The reality is, rabbis hold a wide spectrum of opinions on Israel — as do those we serve — and sometimes those views may be in opposition to each other. Even so, we cannot avoid talking to each other about Israel. We have to be willing to have difficult conversations with each other without falling back on accusation and polarization. We have to learn to live with disagreement and be open to considering different perspectives and narratives. We have to be able to move beyond terms like “pro-Israel” and “anti-Israel,” as the reality is much more complex and nuanced than those two binary positions, and the energy we spend on using these terms to discredit each other is a waste of our resources. 

We have to get comfortable with having a large, open tent — in the rabbinate, in our home communities and in our own families. The Israel of today is complicated and can often be antithetical to the very Jewish values we hold dear, and frankly, often unwelcoming to who we are. But that doesn’t mean we have to give up on Israel, or on the array of voices within the tent.

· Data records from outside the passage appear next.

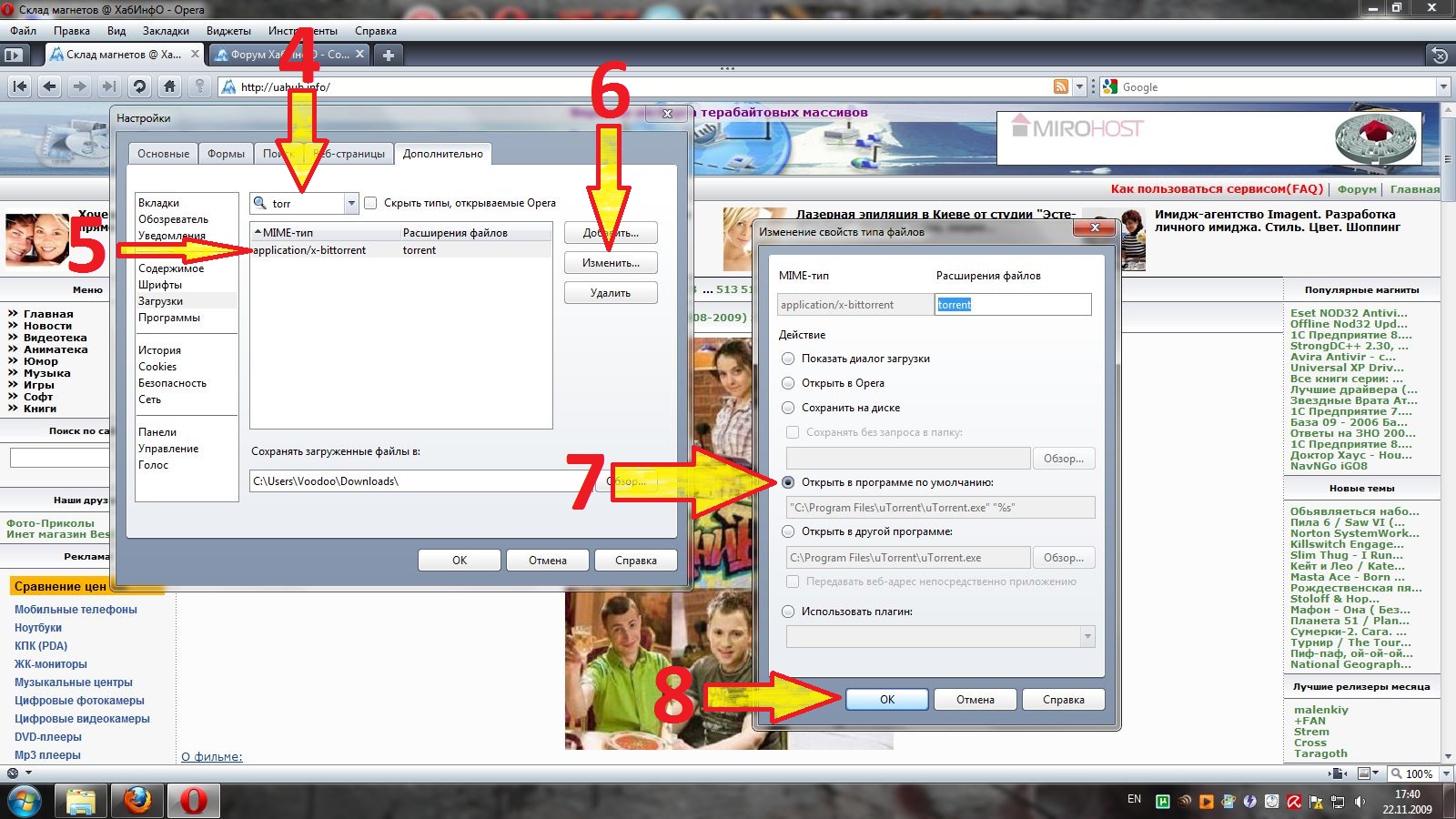Toggle the Opera side panel button
This screenshot has width=1456, height=819.
(13, 55)
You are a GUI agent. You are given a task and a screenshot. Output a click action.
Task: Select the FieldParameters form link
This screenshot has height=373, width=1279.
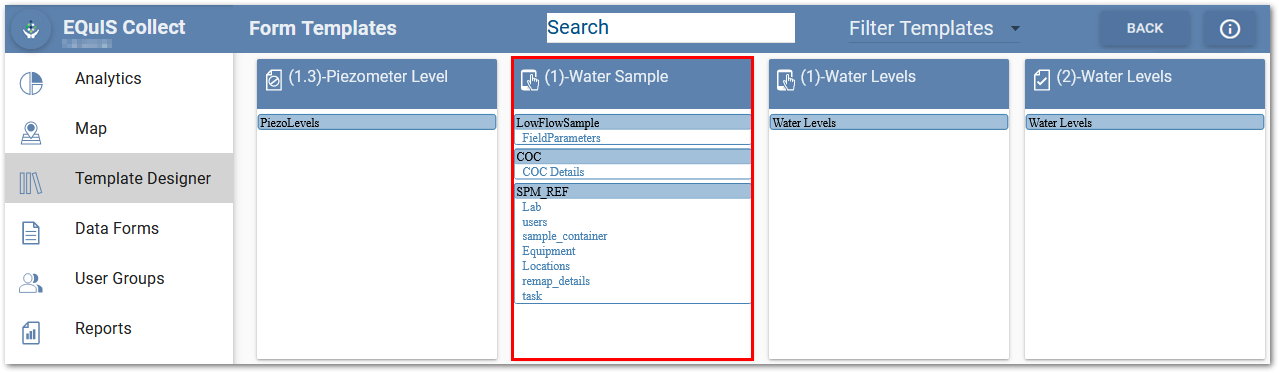pyautogui.click(x=561, y=138)
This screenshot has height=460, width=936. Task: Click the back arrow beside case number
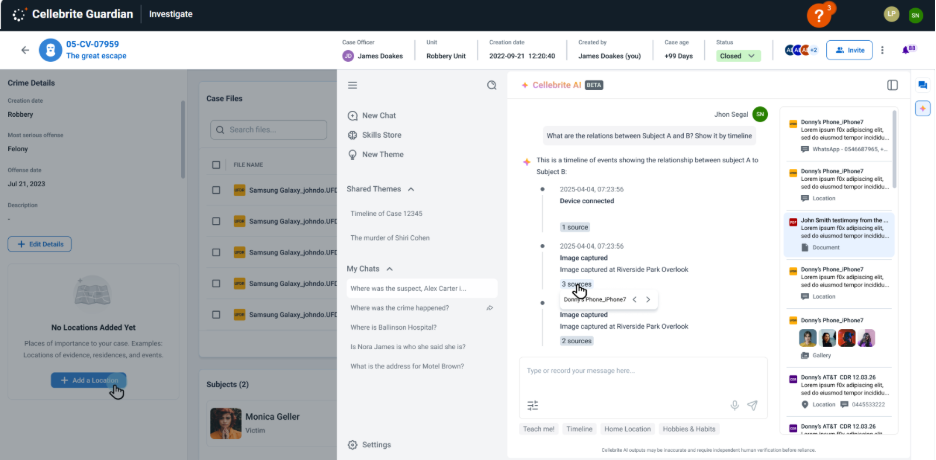tap(25, 50)
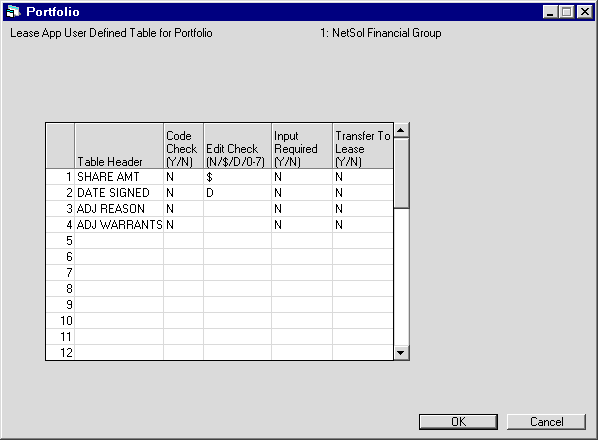598x440 pixels.
Task: Click the empty Edit Check cell for ADJ REASON
Action: tap(237, 209)
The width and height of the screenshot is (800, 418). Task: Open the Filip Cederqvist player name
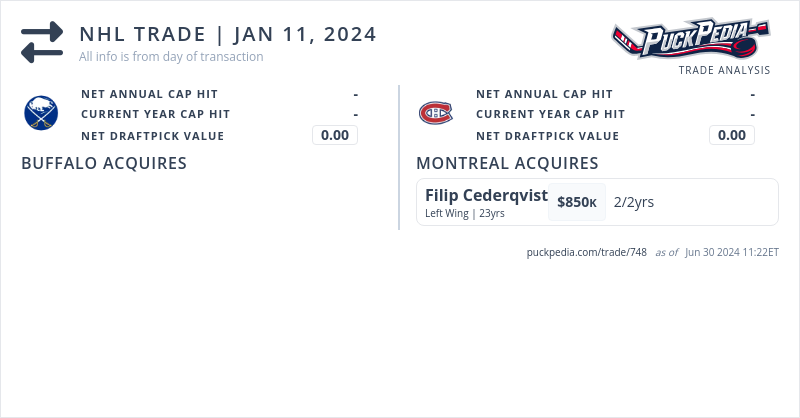tap(486, 195)
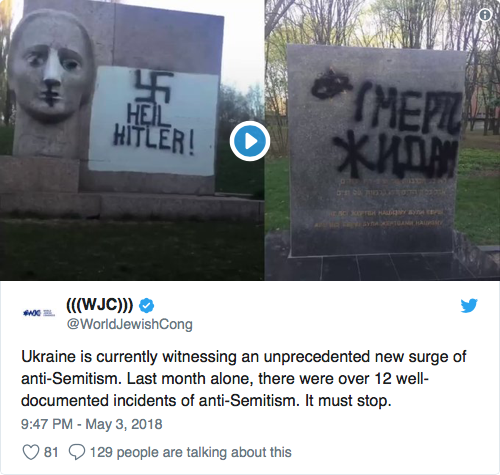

Even in, or especially in, the midst of turbulence and violence, we have to keep speaking to and learning from each other, and holding on to the hope that one day Israel may yet become the country of its greatest potential. 

Whether we are in Israel or back home, we will not stop speaking out about and raising our voices against injustice. We will not stop fighting for the protection and vision of Israel as a Jewish and pluralistic, democratic state in which the aspirations of all of Israel’s inhabitants — Jews, Muslims and Christians, religious and secular — can peacefully coexist with equal rights and protections.

We will not stop praying for and working to build the Israel of our highest aspirations and hopes. We will not stop believing in the Israel we know is possible. 

(Rabbi Hara Person is the current and first female chief executive for the Central Conference of American Rabbis, the largest and oldest rabbinical organization in the world. The views expressed in this commentary do not necessarily reflect those of Religion News Service.)